Maarten Janssen
“Paint runs and missed spots” – painting in a coded gravitational field.
May 30 to June 27, 2026
After I showed Hans Walgenbach a work a year ago, he asked me to create the final exhibition. The work in question is a rack with shelves, coded, set upright, and painted in various colors. Traces of gravity in the wet paint reveal the painting sequence. Prints of books from my own library behind the rack form the context and a source of inspiration for the painting.
For the final exhibition at Walgenbach Art & Books, I went through the approximately three thousand books in the visual arts department one by one. I photographed titles that have influenced me at some point, positively or negatively—through the work and/or through the artist. In the exhibition section of Art & Books, this selection serves as the context for a number of rack paintings. In the display window, I am creating a work consisting of moving boxes with the four flaps in a constantly changing position, open or closed. [xxxx, xxxo, xxox, xoxx, oxxx, xxoo, xoxo, xoox, ooxx, oxox, oxxo, xooo, oxoo, ooxo, ooox, oooo]
For a long time, I searched for a method to produce paintings that explain themselves; without prior knowledge, one should be able to see why a work is the way it is. Art Concret and Minimal Art/Fundamental Painting find a solution in not referring to sensory reality. But not referring to sensory reality can only be done by decree (“This gray square must not be seen as part of a concrete wall.”). I thought I had found a way out by coding the support with gambling material and keeping that coding visible. That helps, but it does not explain everything.
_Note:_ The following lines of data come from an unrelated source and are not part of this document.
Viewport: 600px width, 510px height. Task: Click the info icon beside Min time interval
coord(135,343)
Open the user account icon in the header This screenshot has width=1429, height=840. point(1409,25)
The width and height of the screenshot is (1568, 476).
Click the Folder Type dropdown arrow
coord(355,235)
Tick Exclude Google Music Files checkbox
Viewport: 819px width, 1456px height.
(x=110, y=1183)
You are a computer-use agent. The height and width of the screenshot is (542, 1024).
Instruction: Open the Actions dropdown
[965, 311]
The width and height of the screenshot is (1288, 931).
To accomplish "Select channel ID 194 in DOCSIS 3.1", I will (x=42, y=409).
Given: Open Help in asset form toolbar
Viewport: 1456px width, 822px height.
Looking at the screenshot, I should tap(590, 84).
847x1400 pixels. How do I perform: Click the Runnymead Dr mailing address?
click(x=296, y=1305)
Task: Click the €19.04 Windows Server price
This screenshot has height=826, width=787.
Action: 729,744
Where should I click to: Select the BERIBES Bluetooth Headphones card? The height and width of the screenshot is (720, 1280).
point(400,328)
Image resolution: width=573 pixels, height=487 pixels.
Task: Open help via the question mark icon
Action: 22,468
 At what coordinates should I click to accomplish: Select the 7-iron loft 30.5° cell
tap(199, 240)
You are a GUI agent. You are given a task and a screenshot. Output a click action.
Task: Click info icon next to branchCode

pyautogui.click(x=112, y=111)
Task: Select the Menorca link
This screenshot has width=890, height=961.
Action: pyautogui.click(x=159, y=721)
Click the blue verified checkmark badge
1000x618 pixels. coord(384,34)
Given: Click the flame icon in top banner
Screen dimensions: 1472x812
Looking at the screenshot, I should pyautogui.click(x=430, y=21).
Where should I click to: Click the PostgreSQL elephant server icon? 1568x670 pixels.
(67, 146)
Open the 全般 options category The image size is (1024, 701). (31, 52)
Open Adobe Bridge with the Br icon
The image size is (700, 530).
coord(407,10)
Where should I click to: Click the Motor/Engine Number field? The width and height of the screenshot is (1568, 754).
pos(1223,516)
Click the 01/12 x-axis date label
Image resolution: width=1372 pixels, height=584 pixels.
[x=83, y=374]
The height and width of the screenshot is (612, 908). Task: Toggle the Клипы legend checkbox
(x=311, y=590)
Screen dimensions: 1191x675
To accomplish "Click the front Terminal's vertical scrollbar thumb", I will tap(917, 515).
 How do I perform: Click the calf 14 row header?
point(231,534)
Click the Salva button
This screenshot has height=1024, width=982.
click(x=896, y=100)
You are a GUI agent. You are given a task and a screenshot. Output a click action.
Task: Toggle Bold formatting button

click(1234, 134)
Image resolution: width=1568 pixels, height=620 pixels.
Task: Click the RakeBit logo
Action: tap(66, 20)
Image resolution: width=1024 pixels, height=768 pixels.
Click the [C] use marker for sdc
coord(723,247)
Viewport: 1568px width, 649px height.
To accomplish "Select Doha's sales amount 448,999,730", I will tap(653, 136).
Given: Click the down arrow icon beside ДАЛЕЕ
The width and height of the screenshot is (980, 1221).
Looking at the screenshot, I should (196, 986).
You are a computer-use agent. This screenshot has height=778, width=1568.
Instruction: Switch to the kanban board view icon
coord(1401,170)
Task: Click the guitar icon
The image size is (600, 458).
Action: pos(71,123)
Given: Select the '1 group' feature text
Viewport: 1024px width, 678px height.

What attracted me to the non-figurative tradition, and where does my (psychological) fixation on causes come from?
When I started using playing cards alongside dice, tops, coins, and raffle tickets, I stumbled upon richly illustrated tarot decks. These allowed me to bring biographical aspects within the boundaries of a painting, alongside formal causes. I designed a card system that zooms in on the first 25 years of life and that can serve as a support for a painting or drawing. Later motifs and inspirations also reappear in the work for art & books, that is to say, insofar as they are present in the collection.
In May, the shop section of art & books becomes increasingly empty. When the exhibition opens at the end of May, it refers to what once was. The relocation of the books and the farewell to the building thus receive a somewhat melancholic and hopefully also powerful framing.”